YOUR TASK
No pictures should be carried over. Output all other parts of the entries verbatim.
*** Block opens ***
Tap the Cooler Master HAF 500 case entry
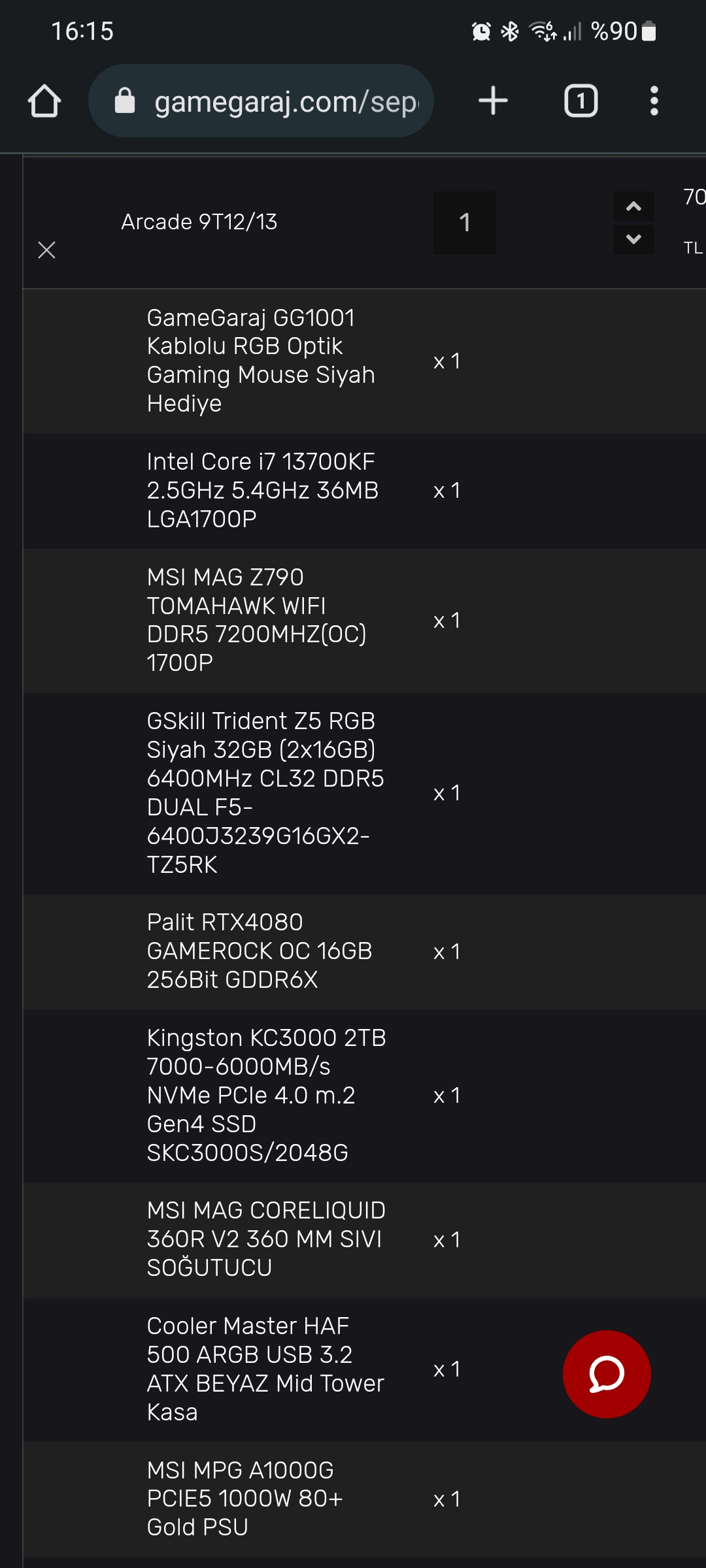The image size is (706, 1568). [x=265, y=1369]
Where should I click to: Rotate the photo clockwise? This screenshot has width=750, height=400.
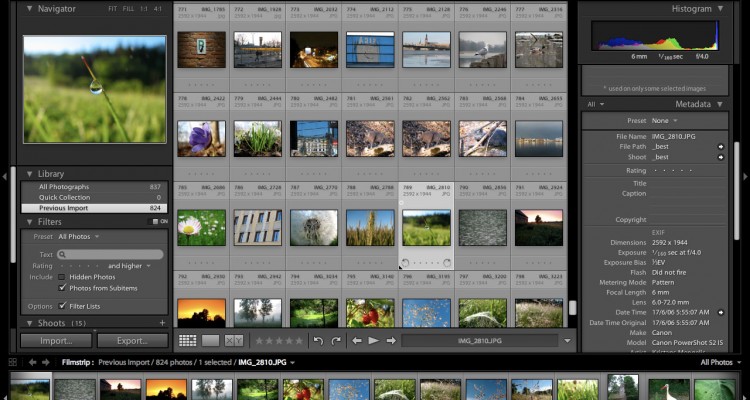coord(336,340)
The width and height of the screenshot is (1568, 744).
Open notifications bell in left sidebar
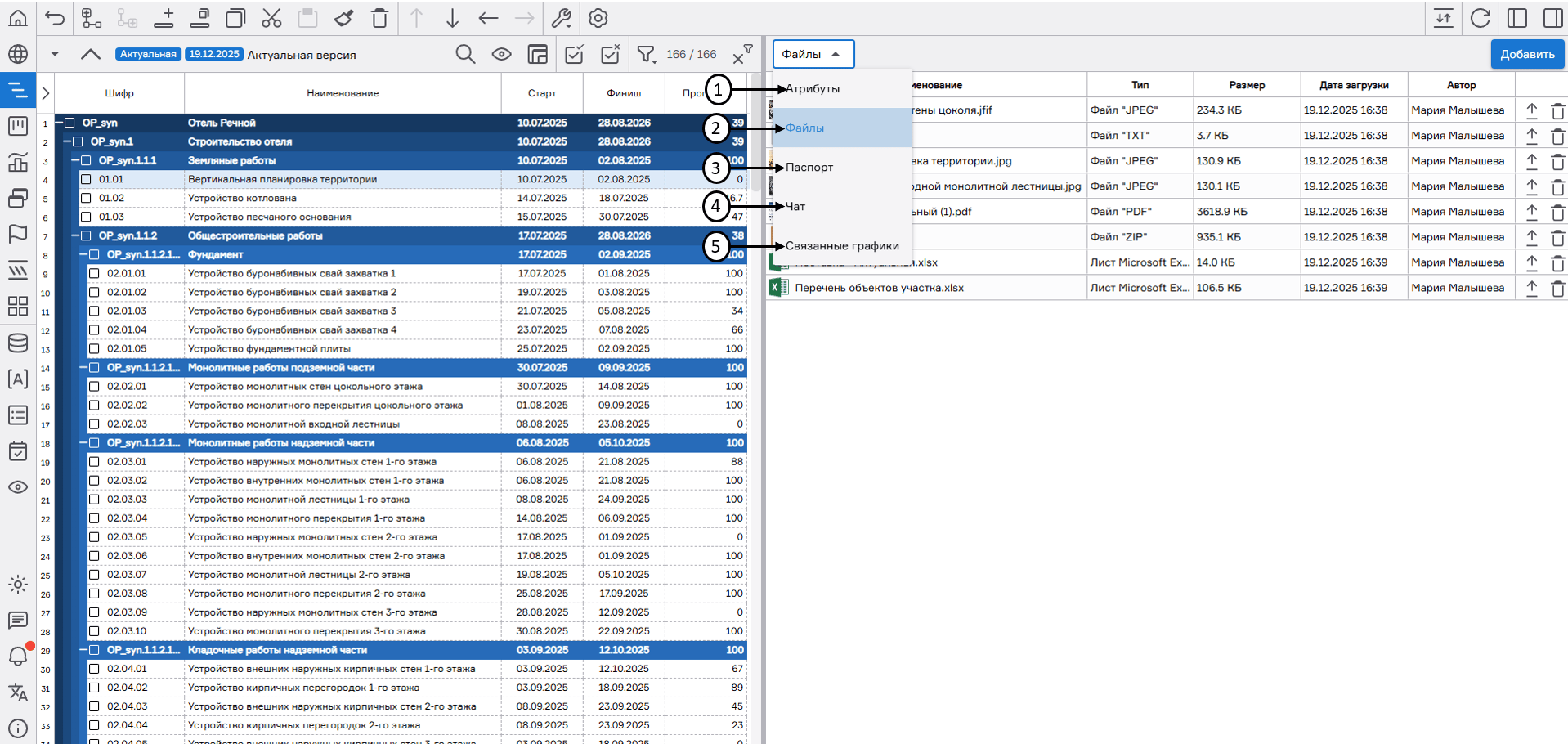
*** Block closes ***
TASK RESULT
Tap the Cooler Master HAF 500 case entry
The image size is (706, 1568). [x=265, y=1369]
Where should I click to: Rotate the photo clockwise? This screenshot has width=750, height=400.
coord(336,340)
The width and height of the screenshot is (1568, 744).
Open notifications bell in left sidebar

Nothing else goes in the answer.